When he won, when Warren’s Sassy Cat came to the wire a length on top in the last race of the day, Johnson felt the weight of the world magically lift. As he described it, in writing the story:

“I sat in disbelief for a long moment. Then I bolted upstairs. Mary sat with Gretchen and Laura on the bed, her face still filled with fear. ‘I just won $50,000!’ I exclaimed, and, as if understanding all that I meant and intended in that simple declarative, my wife broke down and cried. And all at once, I was seized with more insight. ‘You’ll see! We’re going to remember April 3, 2008, as a happy day!’ ”

Further tests revealed that Gretchen was not afflicted with the feared condition. Her parents were relieved, overjoyed, and grateful, to the extent that Doug Johnson made a vow to evermore follow the racing fortunes of Warren’s Sassy Cat, the filly who in her own way tried to tell them everything would be okay. To his horror, he watched her run 27 times over the following 14 months, never winning but often showing enough heart to hit the board. Finally, he’d seen enough.

Seeking advice from racehorse rescue advocates Katie Merwick of Second Chance Ranch and Priscilla Clark of Tranquility Farm, Johnson was able to track down the elusive owners of Warren’s Sassy Cat. There ensued a protracted negotiation, during which the owners seemed clearly intent on plucking what they perceived to be a pigeon, but Johnson held firm and got the mare for his final offer. In February 2010, Warren’s Sassy Cat arrived in Auburn to be welcomed by her new family.
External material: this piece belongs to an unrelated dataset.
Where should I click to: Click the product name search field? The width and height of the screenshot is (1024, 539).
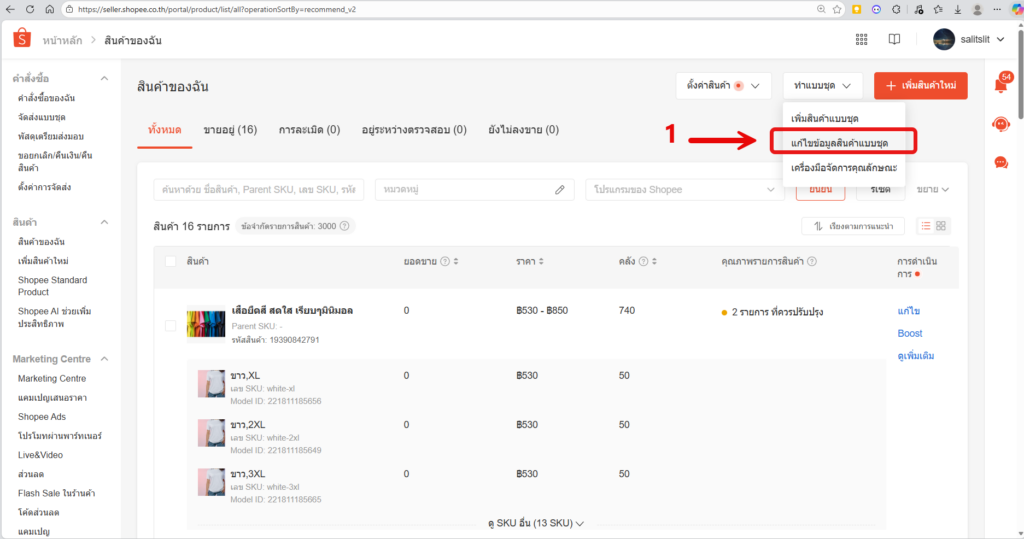click(257, 189)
“I spend more time out at the barn now around the horse than I do handicapping,” Johnson said this week. “In a way, for me, it’s a lot more satisfying.”

Michael Beychok, who will receive an Eclipse Award as America’s champion handicapper, vows Glorious Dancer is guaranteed the good life whenever her racing days are done.

“I’d love to bring her home to Louisiana and maybe breed her, or just have her around to talk to,” Beychok said. “Maybe she’d have a foal with the same big heart as her mother.”

As for Gretchen Johnson, she is going on 6 now, a healthy little girl with nothing more than a delay in her speech development. Whenever she can, both she and her sister go out to a nearby stables with their dad and ride the 7-year-old chestnut mare that answers only to the name of Sassy.